I was raised in very conserative religious household. (age 13 or so, i read Pearl Buck's The Good Earth and thought it racy!-- the same Pearl Buck that was conserative enough for reader's digest.
but my parents never banned any book. they discouraged junk, ie, Valley of the Dolls, and encouraged literature ie, Portrait of Doren Grey, and were frightened by my intest in subjects like The Microbe Hunters (which they thought to be morbid), but they did not stop me from reading what ever i chose.
Some would have use wrap our children in cotton wool, and not have them exposed to people with other values, experience and religions.
Humans can be evil, or good, stupid or wise, hurtful or helpful, couragous or cowardly... and any one person can be all of these at different times in their lives. if we only allow children to know read about good, wise, helpful, couragous people, and fail to show them that even these characters have flaws we do them a huge disservice.
banning books that express ideas you don't like doesn't make the ideas go away. it just make them taboo to discuss.
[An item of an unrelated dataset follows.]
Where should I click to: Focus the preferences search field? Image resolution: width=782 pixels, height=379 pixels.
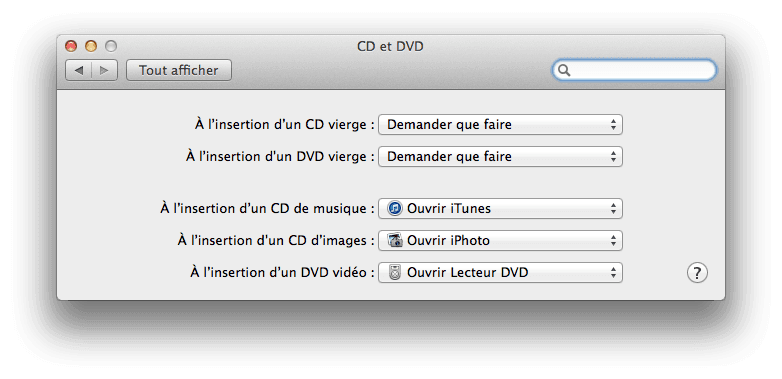[634, 70]
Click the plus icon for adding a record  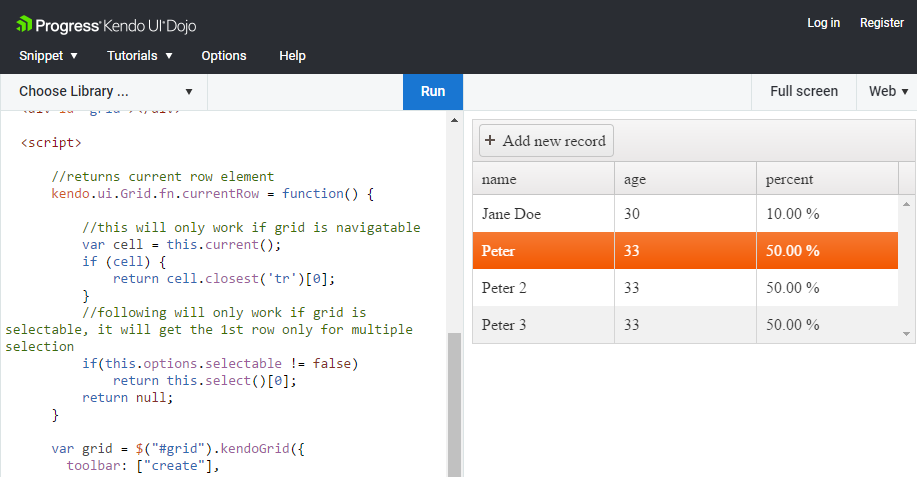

Dicken's, in David Copperfield and Oliver Twist, takes on unwed motherhood, poor houses, child abuse and other issues. the details how we as a society deal with these issues have changed, but these issues are current. and unwed motherhood occures when woman have sex... and there is another taboo topic. Not discussing sex doen't mean kids don't engage it, it just means it can't be talked about-- and not talking about it, means no easy way to get information on birth control, (or even information on building self esteem, and chosing not to have sex, not because of an externally imposed religious taboo, but because a teen is making an informed choice!)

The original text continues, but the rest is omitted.